$\newcommand{\e}{\varepsilon}$Suppose I’ve got a linear model $y = X\beta + \e$ with $\e \sim \mathcal N(0, \sigma^2 I)$ and $X\in\mathbb R^{n\times p}$ is full column rank. In this post I’m going to explore the role of $\sigma^2$ in estimating $\beta$ and a few ways to get rid of it, i.e. I’ll be officially treating it like the nuisance parameter that it can be. I’ll use the parameterization $\tau := 1 / \sigma^2$ to make things tidier. I will be rather casual about when I’m thinking of the parameters $\beta$ and $\tau$ as specific fixed unknowns versus as arguments to the likelihoods but it should be clear from context.
When dealing with the likelihood $f(y\mid \beta, \tau, X)$ two of the ways that I can turn this into something that doesn’t depend on $\tau$ are by optimization, i.e. considering
$$
f_p(y \mid \beta, X) := \sup_{\tau > 0} f(y \mid \beta, \tau, X)
$$
(the subscript “$p$” refers to this being the profiled likelihood) or by integration, i.e.
$$
f_\pi(y \mid \beta, X) := \int_0^\infty f_p(y \mid \beta, \tau, X) \pi(\tau)\,\text d\tau
$$
for some prior $\pi(\tau)$. In other words, for each $\beta$ under consideration I can get rid of $\tau$ by considering the most likely scenario over all possible $\tau$ as given by $f_p$, or by considering the average case as given by $f_\pi$. Both are sensible and are commonly used for various things (e.g. in a mixed model the usual procedure involves both of these). I’ll use $\ell_p = \log f_p$ and $\ell_\pi = \log f_\pi$.
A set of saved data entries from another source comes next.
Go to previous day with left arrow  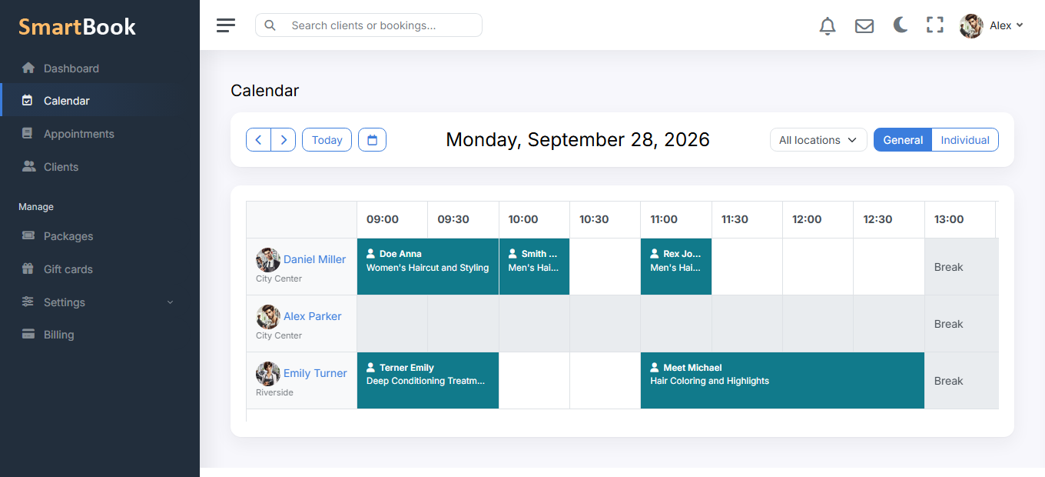point(258,140)
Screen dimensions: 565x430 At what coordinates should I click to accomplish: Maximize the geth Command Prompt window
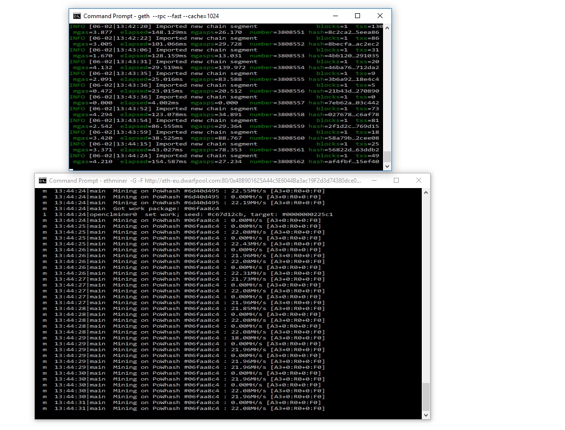358,16
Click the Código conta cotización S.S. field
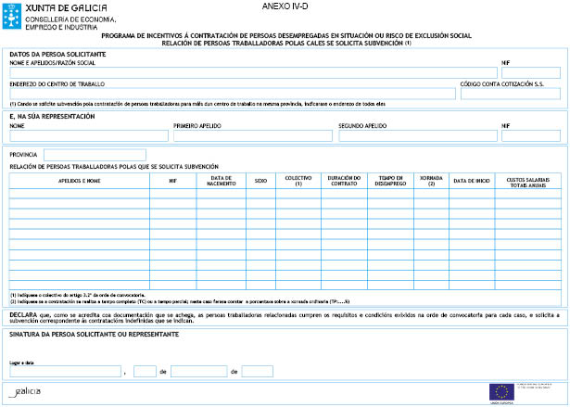The height and width of the screenshot is (407, 570). [512, 93]
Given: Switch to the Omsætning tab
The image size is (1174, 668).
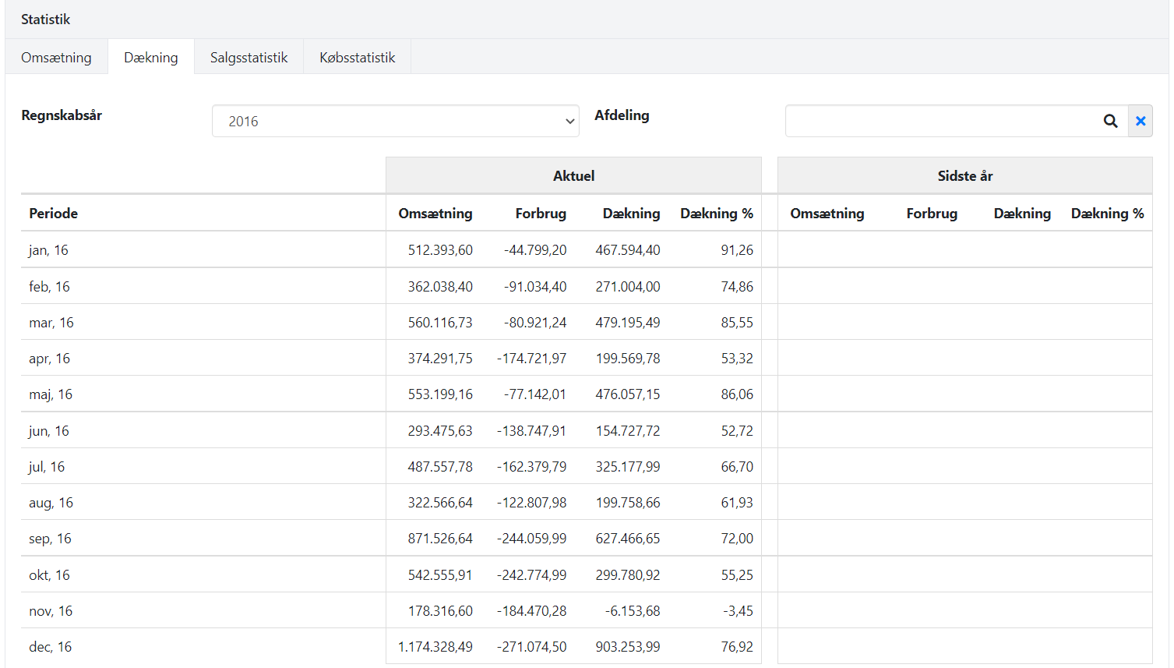Looking at the screenshot, I should [56, 58].
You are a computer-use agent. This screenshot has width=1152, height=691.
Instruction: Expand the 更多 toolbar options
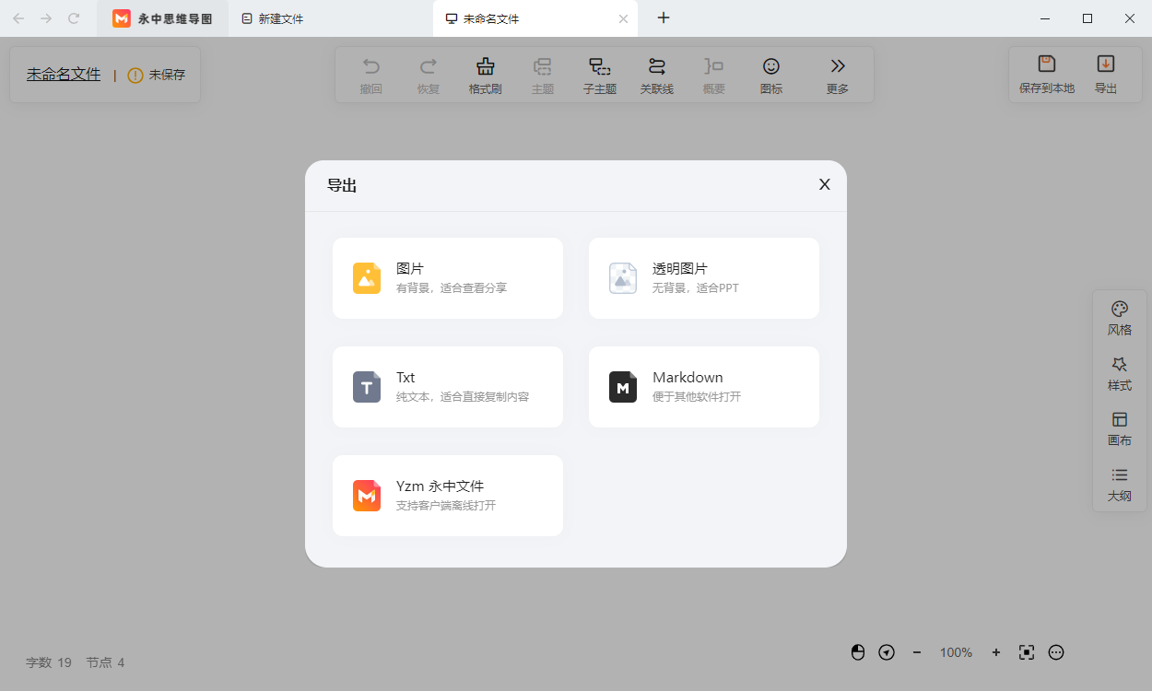click(x=837, y=75)
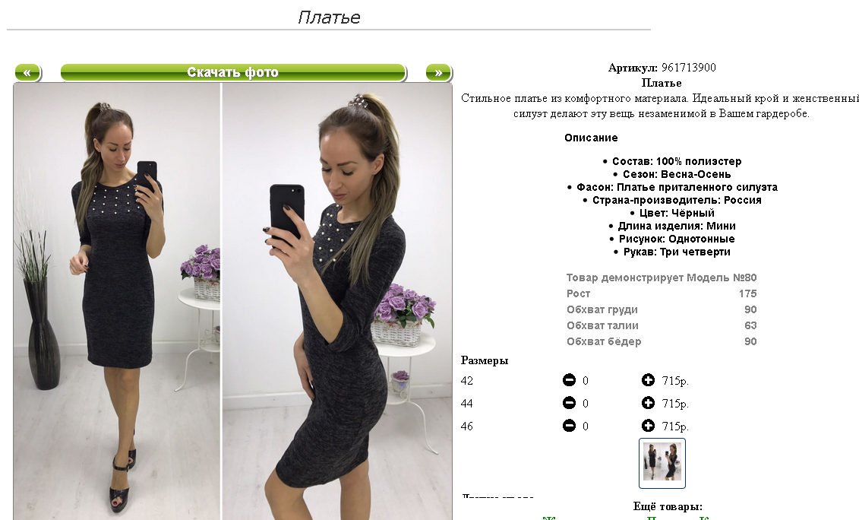This screenshot has height=520, width=859.
Task: Open the small dress thumbnail image
Action: [x=662, y=462]
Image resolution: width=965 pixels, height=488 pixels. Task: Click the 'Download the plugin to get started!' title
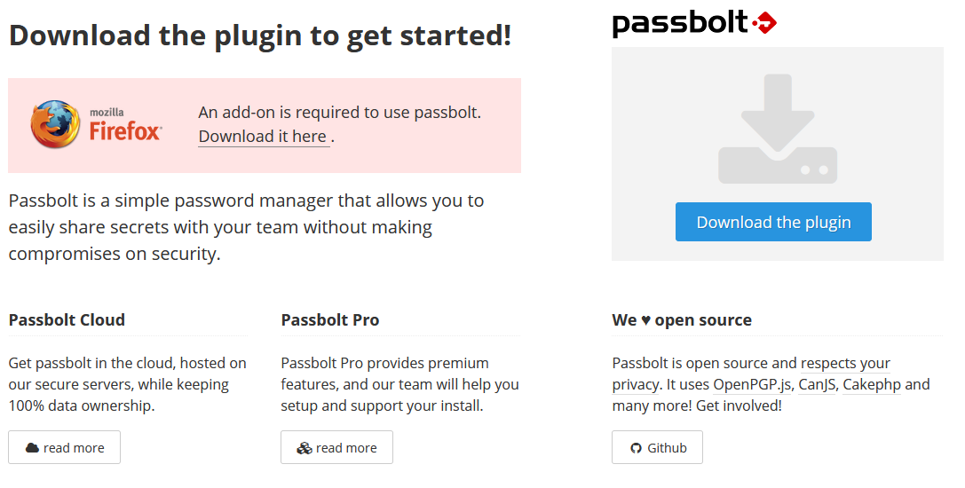pos(260,35)
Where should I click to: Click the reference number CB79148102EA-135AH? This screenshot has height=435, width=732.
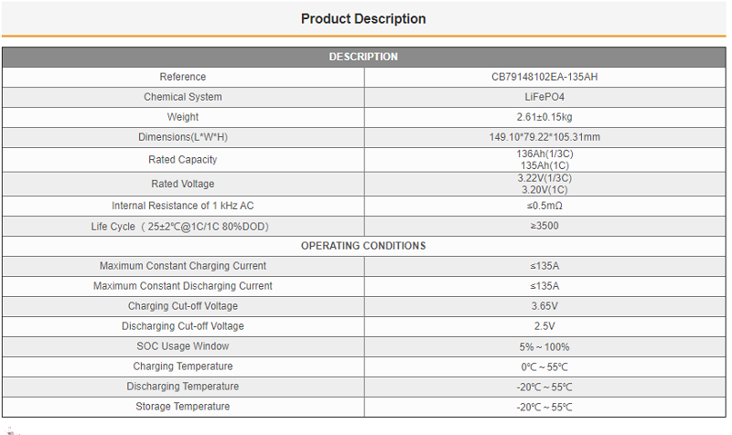click(544, 77)
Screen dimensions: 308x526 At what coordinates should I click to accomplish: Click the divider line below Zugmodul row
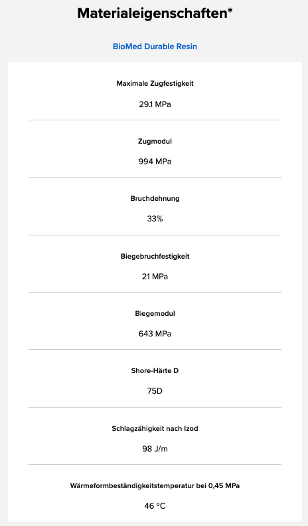click(155, 177)
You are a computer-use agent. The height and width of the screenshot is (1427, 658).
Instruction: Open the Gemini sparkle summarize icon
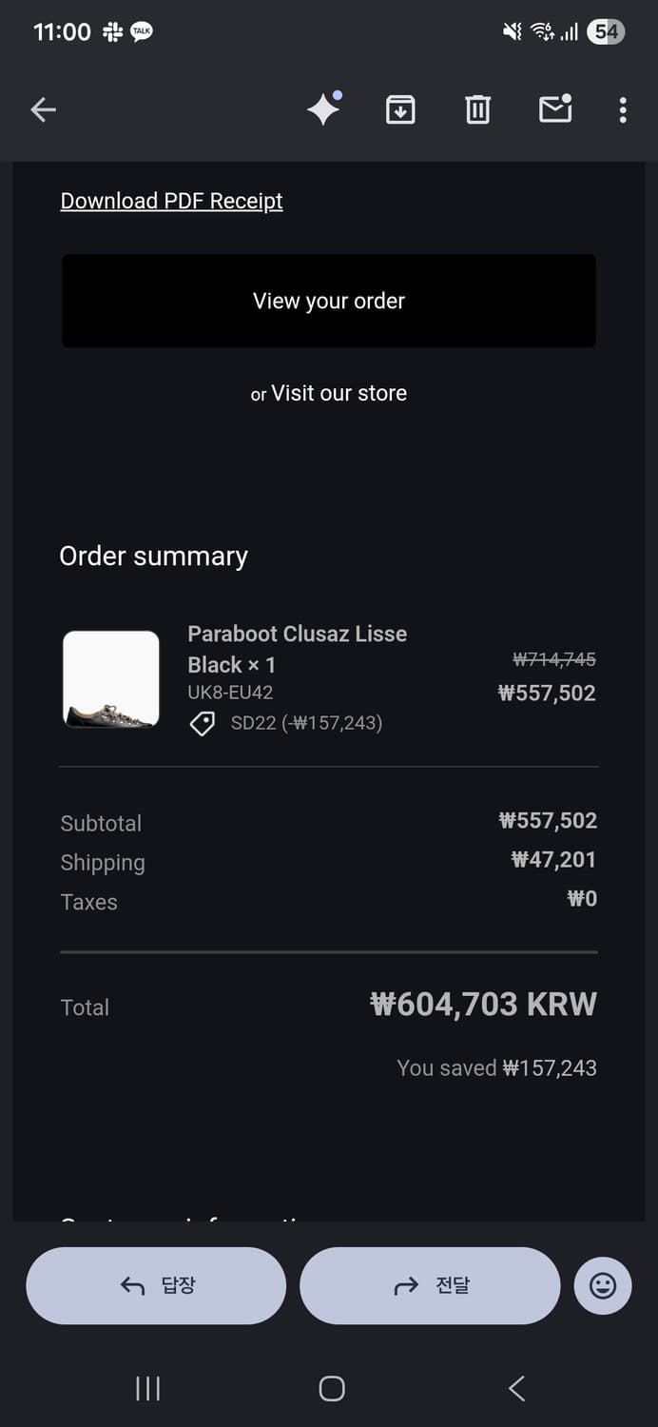(x=323, y=110)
I already know that $\hat\beta = (X^TX)^{-1}X^Ty$ is the unique value of $\beta$ that maximizes the joint likelihood so I’ll be looking to see if any of these other methods give different results. Putting priors on $\beta$ and integrating it out can lead to different results for $\hat\tau$, such as with REML vs ML, so even though $\hat\beta$ doesn’t include $\tau$ I don’t think it’s obvious a priori that none of this affects the point estimate of $\hat\beta$. I’ve gone through this process with mixed models in my post here.
Profiling
I’ll begin with profiling.
I want to maximize $f$ over $\tau$ for a fixed $\beta$ and I can do that in the usual way by taking logs to get $\ell$ and then using derivatives.
$$
\frac{\partial \ell}{\partial \tau} = -\frac{1}{2}\|y-X\beta\|^2 + \frac{n}{2\tau}
$$
which when set to $0$ yields
$$
\hat\tau(\beta) = \frac n{\|y-X\beta\|^2}.
$$
Furthermore,
$$
\frac{\partial^2 \ell}{\partial\tau^2} = -\frac{n}{2\tau^2} < 0
$$
for all valid $\tau$, which means $\ell$ is convex in $\tau$ so $\hat\tau(\beta)$ is indeed a maximum.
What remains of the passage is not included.